Australia’s central bank has revealed plans to launch a one-year research programme into creating a central bank digital currency (CBDC) in the country. The research will look deeply into the potential benefits the currency might present.
A CBDC with a Goal
According to Reuters, the programme will have the Reserve Bank of Australia (RBA) in partnership with the Digital Finance Cooperative Research Centre (DFCRC), a government-backed industry group.
The project is divided into segments. They include identifying business models and ingenious use cases for the issuance of a digital currency and understanding the technological, legal, and regulatory deliberations.
There is also a plan to, during the course of the programme, develop a limited-scale CBDC pilot to operate in a fenced environment and a pilot CBDC that will be a real claim on the RBA.
What Happened to Nigeria’s CBDC, the eNaira
The move by the Australian central bank might be a revelation of the many mistakes that trailed the creation of the eNaira.
On Monday, October 25, 2021, Nigeria became the first African country to introduce a digital currency, calling it the eNaira. Although the digital currency was expected to be a game-changer in the financial sector of the country, it seemed unlikely, even to the untrained eye, that that would be the case. The reasons were not farfetched.
For starters, it was the last thing the country needed. The nation’s economy was and is still struggling, and a CBDC was not the solution to the struggle, as there were no real use cases. Though expected to serve the unbanked, it came with features which could further serve to discourage them from trying to be a part of the financial inclusion it promised. Instead of helping the economy, it briefly gave citizens something else to worry about, wondering if its usage would be enforced.
Secondly, its introduction came across as hypocritical at best and delusional at worst. How? The CBDC was introduced a few months after the Central Bank of Nigeria (CBN) banned cryptocurrency trading in Nigeria. Seeing that many Nigerians interpreted the ban as a lockdown on crypto assets, introducing a digital currency came across as confusing.

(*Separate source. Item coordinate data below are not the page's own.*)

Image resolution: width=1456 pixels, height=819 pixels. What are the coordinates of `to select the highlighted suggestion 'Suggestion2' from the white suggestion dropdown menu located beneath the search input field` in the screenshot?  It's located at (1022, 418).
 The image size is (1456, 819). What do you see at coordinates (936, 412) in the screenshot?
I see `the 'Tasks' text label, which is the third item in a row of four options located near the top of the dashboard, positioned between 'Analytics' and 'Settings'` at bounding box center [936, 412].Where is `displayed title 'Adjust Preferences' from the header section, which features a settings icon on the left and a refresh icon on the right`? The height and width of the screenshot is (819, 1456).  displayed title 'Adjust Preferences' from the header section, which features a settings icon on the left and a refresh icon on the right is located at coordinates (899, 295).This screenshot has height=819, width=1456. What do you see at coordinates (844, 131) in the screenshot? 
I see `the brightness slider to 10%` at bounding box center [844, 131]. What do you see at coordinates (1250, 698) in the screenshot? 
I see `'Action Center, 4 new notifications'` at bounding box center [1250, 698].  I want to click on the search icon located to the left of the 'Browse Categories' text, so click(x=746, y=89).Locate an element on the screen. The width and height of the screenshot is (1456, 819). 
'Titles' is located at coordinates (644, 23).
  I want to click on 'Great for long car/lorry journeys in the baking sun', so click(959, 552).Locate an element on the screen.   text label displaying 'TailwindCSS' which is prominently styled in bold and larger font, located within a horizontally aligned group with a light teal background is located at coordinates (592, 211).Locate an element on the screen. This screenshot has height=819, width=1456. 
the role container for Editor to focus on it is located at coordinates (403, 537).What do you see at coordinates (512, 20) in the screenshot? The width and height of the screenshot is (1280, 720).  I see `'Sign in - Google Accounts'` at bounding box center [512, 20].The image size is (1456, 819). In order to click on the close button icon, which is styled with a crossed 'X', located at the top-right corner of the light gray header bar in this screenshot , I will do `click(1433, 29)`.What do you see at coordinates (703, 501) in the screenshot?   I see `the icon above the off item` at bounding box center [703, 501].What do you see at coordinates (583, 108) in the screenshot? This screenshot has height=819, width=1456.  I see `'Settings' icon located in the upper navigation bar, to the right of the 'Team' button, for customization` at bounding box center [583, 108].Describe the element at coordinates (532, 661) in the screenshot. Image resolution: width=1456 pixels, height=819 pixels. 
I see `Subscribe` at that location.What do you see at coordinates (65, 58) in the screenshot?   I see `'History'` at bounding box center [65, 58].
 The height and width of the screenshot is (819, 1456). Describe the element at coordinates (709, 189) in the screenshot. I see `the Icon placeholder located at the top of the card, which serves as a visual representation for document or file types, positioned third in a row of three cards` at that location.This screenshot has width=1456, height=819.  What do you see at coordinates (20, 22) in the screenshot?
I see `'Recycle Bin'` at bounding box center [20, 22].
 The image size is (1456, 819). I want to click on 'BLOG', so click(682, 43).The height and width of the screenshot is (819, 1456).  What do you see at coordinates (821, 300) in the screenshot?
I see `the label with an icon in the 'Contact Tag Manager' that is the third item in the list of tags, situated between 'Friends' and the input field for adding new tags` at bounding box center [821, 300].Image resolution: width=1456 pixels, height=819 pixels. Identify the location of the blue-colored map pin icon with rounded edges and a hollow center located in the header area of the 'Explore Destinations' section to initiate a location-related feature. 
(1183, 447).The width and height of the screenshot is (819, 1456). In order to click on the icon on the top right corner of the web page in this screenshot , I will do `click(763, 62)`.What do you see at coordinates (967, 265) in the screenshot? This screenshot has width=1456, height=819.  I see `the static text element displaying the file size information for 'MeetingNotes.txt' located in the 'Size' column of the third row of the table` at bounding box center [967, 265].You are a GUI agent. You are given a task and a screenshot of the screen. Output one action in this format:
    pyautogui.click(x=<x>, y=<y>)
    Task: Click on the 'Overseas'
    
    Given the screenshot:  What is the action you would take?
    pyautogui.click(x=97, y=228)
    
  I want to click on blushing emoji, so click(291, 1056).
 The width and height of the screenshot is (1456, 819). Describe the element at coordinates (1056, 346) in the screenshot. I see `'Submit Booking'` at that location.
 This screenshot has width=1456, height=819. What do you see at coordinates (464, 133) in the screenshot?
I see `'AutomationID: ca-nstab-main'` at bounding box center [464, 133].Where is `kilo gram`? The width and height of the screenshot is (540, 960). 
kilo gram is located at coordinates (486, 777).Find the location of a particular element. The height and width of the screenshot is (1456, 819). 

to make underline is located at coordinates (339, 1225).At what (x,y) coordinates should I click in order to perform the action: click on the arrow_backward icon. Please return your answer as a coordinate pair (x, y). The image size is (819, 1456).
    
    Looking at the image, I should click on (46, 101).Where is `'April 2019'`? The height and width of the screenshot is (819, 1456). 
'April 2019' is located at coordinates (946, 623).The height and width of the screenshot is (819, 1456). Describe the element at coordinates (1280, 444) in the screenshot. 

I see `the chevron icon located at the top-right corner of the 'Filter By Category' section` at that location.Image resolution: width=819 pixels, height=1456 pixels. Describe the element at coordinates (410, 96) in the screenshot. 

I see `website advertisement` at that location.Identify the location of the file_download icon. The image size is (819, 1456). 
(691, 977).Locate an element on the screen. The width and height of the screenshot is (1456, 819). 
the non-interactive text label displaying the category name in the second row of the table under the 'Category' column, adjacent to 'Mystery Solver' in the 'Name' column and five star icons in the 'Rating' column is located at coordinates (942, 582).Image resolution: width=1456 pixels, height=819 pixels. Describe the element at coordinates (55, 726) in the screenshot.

Thirdly, the average Nigerian citizen does not trust the government. The government and the CBN have appeared to destroy whatever enabling environment the citizens create for themselves to survive the undeniable economic hardship, and so at this time of distrust, bringing a currency backed by the CBN could only have produced a reaction of wariness and avoidance.
The Right Question and a Real Use Case
Almost a year after its unveiling, the eNaira seemed to be stuck at the pilot rollout (educate and inform) stage, as there seemed to be no real use cases with which its adoption could be encouraged.
The final reason why the eNaira was probably dead on arrival, though here to stay, is that a house divided against itself cannot stand.
According to restoftheworld.org, on the subject of the need for the eNaira, the CEO of a leading Nigerian bank asked a significant question, “How is it superior to the existing money and payments system?”
An essential question asked by every true developer, founder, and creative around the world is, “How is it superior to the existing solutions?” It might also be the one question the CBN didn’t ask.
The Australian central bank has, apparently, asked itself this question, as it plans to invite industry participants to develop specific use cases that will demonstrate how a CBDC can be used to provide innovative and value-added payment and settlement services to households and businesses.
If the Nigerian tech ecosystem is to serve and be relevant, it has to ask the right questions and employ world-class practices and trends or it will keep playing catch up. Until the eNaira brings something different to the table, it will just be another app in the Google Play Store and App Store.